Octagonal Trio, Monday Mail!
What is Monday Mail?

Good morning. Before we kick of the week with our regularly scheduled Monday Mail, I would like to remind you that today is the last day to nominate OSS (and all your other favorite blogs like Meals for Moderns, Brokelyn, Breeder's Digest, Daily Beatz and How Fucking Romantic) for Bloggies! Not to proverbially toot our own horns too much, but may I remind you that last year we almost won one of these things? If you enjoy OSS every day, every week or every once in a while, give us a shout-out and show us some love. We’d do that for you!
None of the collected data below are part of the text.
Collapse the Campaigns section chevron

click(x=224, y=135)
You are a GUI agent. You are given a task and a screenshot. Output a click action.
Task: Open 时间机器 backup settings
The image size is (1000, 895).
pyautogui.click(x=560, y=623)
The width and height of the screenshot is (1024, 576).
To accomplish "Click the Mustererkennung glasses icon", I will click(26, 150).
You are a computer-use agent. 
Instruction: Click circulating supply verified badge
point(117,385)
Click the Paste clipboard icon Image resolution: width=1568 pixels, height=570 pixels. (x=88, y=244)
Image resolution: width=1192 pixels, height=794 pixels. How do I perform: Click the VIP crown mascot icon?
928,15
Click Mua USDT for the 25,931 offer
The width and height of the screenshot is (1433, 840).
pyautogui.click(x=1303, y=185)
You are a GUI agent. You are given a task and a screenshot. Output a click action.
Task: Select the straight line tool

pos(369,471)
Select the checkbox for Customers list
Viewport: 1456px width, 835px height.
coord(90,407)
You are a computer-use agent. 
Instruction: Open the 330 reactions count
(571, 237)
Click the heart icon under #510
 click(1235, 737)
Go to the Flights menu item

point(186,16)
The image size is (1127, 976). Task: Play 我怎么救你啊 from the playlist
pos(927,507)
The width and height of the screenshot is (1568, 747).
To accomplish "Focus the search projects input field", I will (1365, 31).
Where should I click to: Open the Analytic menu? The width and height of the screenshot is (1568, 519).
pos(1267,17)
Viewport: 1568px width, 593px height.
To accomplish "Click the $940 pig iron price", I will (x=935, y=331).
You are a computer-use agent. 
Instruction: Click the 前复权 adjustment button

Meanwhile, Josh from Fanatic says:

The Octagon’s Will Glass and Zachary Mexico met as kids in boarding school when Glass made fun of Mexico’s Green Day t-shirt. The guys huddled together in dorm rooms, late at night, drinking from warm 40’s of St. Ides and handles of Captain Morgan, listening to Motown, Astral Weeks, Guided by Voices, Dead Kennedys, and The Grateful Dead. Eventually landing in NYC, Glass and Mexico met up with bass player The Bunny, forming The Octagon and touring behind two albums.
Other pursuits came calling and Mexico relocated to China - where he still spends part of the year - to write his first book, “China Underground” (Soft Skull Press, 2009) which became a bestseller in Singapore. Glass went on the road as the touring drummer for Dirty Projectors and The Bunny languished in Williamsburg, spending his days begging for money outside the Bedford Avenue L stop to support his gourmet sandwich habit.

And then, in the dark winter days of February 2009, the members of The Octagon found themselves back together and working on a new batch of songs in their dimly lit practice space in Williamsburg, Brooklyn. Led by the lo-fi recording expertise of Glass, the band spent three days laying down thirty tunes to analog cassette tape on two Tascam four-track recorders. The result is Warm Love and Cool Dreams Forever, an album full of Mexico’s warm Fender Mustang, Bunny’s full bass tones, and the clean and crisp jazz-inflected drumming of Glass.

The songs are concise bursts of energy – short and to the point -- showing off the band’s gift for penning simple, catchy melodies mixed with sonic and structural experimentation. It’s a cool enough sound to be represented on a boarding school kid’s t-shirt... and catchy enough for another one to make fun of him for.


Josh kinda said it all, huh? This song is awesome and the sound reminds me of a dirtier, lazier Strokes, when The Strokes were brand new. LoFi in that old school way. Strong melody. Good lyrics. I’m sold.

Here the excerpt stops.